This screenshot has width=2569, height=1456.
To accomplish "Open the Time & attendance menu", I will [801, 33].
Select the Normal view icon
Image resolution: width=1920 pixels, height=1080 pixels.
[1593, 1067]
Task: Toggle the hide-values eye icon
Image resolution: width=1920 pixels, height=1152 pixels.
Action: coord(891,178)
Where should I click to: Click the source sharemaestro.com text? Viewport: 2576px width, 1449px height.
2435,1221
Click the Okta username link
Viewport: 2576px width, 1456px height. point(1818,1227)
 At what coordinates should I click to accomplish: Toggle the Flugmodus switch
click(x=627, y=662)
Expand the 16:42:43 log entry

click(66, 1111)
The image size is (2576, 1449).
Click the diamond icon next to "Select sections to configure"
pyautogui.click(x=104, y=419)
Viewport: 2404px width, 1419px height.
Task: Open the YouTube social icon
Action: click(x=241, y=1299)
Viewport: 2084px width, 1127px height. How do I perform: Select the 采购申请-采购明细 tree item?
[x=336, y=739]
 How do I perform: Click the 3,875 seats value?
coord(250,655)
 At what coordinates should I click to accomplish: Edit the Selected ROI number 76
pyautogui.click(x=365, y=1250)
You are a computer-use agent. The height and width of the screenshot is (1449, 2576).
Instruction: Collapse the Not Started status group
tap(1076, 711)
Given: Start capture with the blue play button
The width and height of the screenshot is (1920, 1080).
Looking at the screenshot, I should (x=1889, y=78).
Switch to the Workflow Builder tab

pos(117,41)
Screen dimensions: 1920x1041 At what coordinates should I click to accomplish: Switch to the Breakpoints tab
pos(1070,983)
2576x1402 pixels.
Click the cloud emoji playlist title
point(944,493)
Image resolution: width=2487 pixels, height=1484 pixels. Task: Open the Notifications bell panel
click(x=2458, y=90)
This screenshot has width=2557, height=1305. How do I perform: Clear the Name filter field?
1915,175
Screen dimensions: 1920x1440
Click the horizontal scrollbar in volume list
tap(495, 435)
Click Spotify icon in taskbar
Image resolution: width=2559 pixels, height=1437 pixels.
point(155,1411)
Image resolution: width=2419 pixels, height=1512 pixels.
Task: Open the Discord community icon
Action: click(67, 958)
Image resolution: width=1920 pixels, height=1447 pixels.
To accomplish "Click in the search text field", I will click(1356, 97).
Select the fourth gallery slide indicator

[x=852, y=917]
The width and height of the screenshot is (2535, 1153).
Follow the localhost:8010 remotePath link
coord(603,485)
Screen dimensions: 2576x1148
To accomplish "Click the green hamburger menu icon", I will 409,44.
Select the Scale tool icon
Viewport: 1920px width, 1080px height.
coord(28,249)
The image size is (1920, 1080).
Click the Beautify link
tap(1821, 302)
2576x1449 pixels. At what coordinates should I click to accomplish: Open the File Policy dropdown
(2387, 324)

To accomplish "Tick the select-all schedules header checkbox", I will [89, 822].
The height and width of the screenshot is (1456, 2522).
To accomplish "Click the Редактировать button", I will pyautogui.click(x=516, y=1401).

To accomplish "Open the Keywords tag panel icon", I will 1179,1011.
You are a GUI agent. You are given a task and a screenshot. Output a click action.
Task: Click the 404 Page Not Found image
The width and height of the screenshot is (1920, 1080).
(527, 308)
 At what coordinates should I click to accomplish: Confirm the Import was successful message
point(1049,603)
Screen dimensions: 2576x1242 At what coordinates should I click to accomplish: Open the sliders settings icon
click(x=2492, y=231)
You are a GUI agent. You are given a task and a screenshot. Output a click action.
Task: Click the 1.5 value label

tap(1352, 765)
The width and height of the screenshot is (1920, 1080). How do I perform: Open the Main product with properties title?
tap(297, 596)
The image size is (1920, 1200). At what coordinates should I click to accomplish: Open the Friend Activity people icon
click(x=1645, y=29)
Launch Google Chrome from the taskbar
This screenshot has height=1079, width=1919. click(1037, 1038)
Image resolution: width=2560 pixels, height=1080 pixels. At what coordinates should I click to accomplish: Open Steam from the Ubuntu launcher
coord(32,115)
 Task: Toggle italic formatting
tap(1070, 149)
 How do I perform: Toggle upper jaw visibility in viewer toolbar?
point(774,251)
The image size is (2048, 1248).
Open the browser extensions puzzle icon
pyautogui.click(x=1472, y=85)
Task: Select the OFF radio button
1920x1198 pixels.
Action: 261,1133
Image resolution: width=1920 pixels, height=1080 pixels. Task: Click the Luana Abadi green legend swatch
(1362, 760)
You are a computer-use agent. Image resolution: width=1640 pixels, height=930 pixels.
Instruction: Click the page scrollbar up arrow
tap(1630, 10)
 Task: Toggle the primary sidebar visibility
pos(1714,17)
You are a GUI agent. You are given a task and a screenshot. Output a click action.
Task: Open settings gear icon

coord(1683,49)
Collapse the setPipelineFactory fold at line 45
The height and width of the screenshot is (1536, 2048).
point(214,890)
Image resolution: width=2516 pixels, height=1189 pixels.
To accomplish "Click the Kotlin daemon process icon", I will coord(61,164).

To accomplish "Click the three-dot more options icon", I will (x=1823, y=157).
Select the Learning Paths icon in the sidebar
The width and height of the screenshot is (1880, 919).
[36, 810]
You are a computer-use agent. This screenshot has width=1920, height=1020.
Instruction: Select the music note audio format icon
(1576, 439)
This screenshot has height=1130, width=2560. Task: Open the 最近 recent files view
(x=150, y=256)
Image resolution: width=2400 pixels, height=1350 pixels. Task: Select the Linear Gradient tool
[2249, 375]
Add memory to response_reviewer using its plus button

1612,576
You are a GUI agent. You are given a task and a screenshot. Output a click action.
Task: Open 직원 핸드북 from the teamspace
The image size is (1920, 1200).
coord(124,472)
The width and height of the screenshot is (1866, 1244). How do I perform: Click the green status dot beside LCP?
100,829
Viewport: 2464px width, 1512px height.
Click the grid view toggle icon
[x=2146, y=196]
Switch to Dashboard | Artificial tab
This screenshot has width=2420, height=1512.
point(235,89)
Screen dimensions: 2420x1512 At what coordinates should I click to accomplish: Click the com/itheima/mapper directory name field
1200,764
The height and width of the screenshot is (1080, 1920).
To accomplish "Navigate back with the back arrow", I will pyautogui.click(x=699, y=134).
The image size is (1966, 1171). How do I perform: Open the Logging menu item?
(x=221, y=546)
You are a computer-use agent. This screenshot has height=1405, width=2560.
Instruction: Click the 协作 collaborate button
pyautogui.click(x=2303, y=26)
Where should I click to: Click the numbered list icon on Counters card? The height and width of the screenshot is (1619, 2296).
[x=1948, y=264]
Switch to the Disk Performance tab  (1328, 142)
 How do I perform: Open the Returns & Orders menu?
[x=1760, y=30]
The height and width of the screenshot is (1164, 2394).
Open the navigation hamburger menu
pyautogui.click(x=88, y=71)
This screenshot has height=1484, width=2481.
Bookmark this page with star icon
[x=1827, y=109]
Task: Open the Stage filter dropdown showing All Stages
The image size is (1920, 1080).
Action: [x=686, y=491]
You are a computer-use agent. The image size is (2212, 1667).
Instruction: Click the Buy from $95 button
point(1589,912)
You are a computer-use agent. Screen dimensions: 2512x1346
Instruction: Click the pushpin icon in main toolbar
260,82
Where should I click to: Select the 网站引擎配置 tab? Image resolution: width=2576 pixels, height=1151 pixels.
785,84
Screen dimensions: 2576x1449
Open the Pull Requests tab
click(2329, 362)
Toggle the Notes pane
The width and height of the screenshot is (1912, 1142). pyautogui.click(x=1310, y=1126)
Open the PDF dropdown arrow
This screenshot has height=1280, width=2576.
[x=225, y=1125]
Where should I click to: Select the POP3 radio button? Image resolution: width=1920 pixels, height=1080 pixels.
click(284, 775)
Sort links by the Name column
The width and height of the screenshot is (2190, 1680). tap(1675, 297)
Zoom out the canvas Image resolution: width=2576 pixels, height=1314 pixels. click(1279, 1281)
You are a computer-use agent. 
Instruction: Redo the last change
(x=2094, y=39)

------------------------------------------------

Exercise description: Give back exactly the lines of the listing above that run from the line with "Screen dimensions: 2576x1148" to the line with "The height and width of the screenshot is (1456, 2522).", inclusive.

Answer to the exercise:
Screen dimensions: 2576x1148
To accomplish "Click the green hamburger menu icon", I will 409,44.
Select the Scale tool icon
Viewport: 1920px width, 1080px height.
coord(28,249)
The image size is (1920, 1080).
Click the Beautify link
tap(1821, 302)
2576x1449 pixels. At what coordinates should I click to accomplish: Open the File Policy dropdown
(2387, 324)

To accomplish "Tick the select-all schedules header checkbox", I will [89, 822].
The height and width of the screenshot is (1456, 2522).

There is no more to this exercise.